Gradie nt descent is an optimization algorithm that aims to find a local minimum in a function by iteratively moving in the direction of steepest descent. The direction of the steepest descent is found using calculus, hence the term gradient. If you imagine the objective (loss) function as a curve, the gradient descent algorithm blindly lands on a random point on this curve and uses the gradient at the point it is on as a guiding stick to move to a local minimum step by step. Usually, the loss function is chosen to be a convex one so that its local minima is also its global one. Inthe stochastic version of gradient descent, rather than calculating the gradient for the entire training data, the estimator's weights are updated with each training sample. Gradient descent is covered in more detail in Chapter 7, Neural Networks – Here Comes the Deep Learning.

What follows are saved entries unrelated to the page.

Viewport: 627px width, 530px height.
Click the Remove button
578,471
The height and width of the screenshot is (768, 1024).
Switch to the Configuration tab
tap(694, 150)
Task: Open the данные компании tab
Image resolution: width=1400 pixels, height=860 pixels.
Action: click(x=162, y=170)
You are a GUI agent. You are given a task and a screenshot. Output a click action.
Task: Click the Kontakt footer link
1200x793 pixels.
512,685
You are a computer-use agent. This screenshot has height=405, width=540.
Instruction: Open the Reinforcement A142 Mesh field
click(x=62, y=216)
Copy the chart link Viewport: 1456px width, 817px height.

Classifying the Iris dataset using logistic regression

We will load the Iris dataset into a data frame. The following is a similar block of code to the one used in Chapter 2, Making Decisions with Trees, to load the dataset:

from sklearn import datasets
iris = datasets.load_iris()

df = pd.DataFrame(
iris.data,
columns=iris.feature_names
)

df['target'] = pd.Series(
iris.target
)

Then, we will use cross_validate to evaluate the accuracy of the LogisticRegression algorithm using six-fold cross-validation, as follows:

from sklearn.linear_model import LogisticRegression
from sklearn.model_selection import cross_validate

num_folds = 6

clf = LogisticRegression(
solver='lbfgs', multi_class='multinomial', max_iter=1000
)
accuracy_scores = cross_validate(
clf, df[iris.feature_names], df['target'],
cv=num_folds, scoring=['accuracy']
)

accuracy_mean = pd.Series(accuracy_scores['test_accuracy']).mean()
accuracy_std = pd.Series(accuracy_scores['test_accuracy']).std()
accuracy_sterror = accuracy_std / np.sqrt(num_folds)

print(
'Logistic Regression: Accuracy ({}-fold): {:.2f} ~ {:.2f}'.format(
num_folds,
(accuracy_mean - 1.96 * accuracy_sterror),
(accuracy_mean + 1.96 * accuracy_sterror),
)
)

Running the preceding code will give us a set of accuracy scores with a 95% confidence interval that ranges between 0.95 and 1.00. Running the same code for the decision tree classifier gives us a confidence interval that ranges between 0.93 and 0.99.

Since we have three classes here, the coefficients calculated for each class boundary are separate from the others. After we train the logistic regression algorithm once more without the cross_validate wrapper, we can access the coefficients via coef_. We can also access the intercepts via intercept_.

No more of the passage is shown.